● Exercise:
Transcribe each line below word for word.

_ _ _ _ _

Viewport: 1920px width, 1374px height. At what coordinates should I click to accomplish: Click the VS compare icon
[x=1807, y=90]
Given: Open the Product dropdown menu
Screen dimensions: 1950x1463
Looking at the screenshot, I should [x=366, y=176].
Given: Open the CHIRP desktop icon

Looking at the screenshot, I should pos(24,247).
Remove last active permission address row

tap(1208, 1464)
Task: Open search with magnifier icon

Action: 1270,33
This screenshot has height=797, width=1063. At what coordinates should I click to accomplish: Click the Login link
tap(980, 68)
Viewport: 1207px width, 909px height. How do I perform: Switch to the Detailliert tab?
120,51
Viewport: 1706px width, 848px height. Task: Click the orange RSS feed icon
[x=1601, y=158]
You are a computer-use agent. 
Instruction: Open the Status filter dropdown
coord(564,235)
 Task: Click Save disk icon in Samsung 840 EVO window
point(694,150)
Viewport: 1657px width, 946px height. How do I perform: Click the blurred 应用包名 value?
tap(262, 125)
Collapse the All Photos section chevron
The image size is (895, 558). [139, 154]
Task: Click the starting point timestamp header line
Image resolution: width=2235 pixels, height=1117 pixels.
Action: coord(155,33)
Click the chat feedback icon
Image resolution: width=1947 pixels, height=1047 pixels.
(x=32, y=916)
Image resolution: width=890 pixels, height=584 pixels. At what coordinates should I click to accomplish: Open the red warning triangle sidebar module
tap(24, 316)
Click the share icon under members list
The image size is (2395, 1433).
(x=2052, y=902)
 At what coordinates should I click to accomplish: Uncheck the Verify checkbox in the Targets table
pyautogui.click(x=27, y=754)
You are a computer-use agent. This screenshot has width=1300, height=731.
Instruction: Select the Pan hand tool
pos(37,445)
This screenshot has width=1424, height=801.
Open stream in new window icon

_ _ _ _ _

● Reply:
Viewport: 1920px width, 1374px height. At what coordinates should I click to accomplish: Click the VS compare icon
[x=1807, y=90]
Given: Open the Product dropdown menu
Screen dimensions: 1950x1463
Looking at the screenshot, I should [x=366, y=176].
Given: Open the CHIRP desktop icon

Looking at the screenshot, I should pos(24,247).
Remove last active permission address row

tap(1208, 1464)
Task: Open search with magnifier icon

Action: 1270,33
This screenshot has height=797, width=1063. At what coordinates should I click to accomplish: Click the Login link
tap(980, 68)
Viewport: 1207px width, 909px height. How do I perform: Switch to the Detailliert tab?
120,51
Viewport: 1706px width, 848px height. Task: Click the orange RSS feed icon
[x=1601, y=158]
You are a computer-use agent. 
Instruction: Open the Status filter dropdown
coord(564,235)
 Task: Click Save disk icon in Samsung 840 EVO window
point(694,150)
Viewport: 1657px width, 946px height. How do I perform: Click the blurred 应用包名 value?
tap(262, 125)
Collapse the All Photos section chevron
The image size is (895, 558). [139, 154]
Task: Click the starting point timestamp header line
Image resolution: width=2235 pixels, height=1117 pixels.
Action: coord(155,33)
Click the chat feedback icon
Image resolution: width=1947 pixels, height=1047 pixels.
(x=32, y=916)
Image resolution: width=890 pixels, height=584 pixels. At what coordinates should I click to accomplish: Open the red warning triangle sidebar module
tap(24, 316)
Click the share icon under members list
The image size is (2395, 1433).
(x=2052, y=902)
 At what coordinates should I click to accomplish: Uncheck the Verify checkbox in the Targets table
pyautogui.click(x=27, y=754)
You are a computer-use agent. This screenshot has width=1300, height=731.
Instruction: Select the Pan hand tool
pos(37,445)
This screenshot has width=1424, height=801.
Open stream in new window icon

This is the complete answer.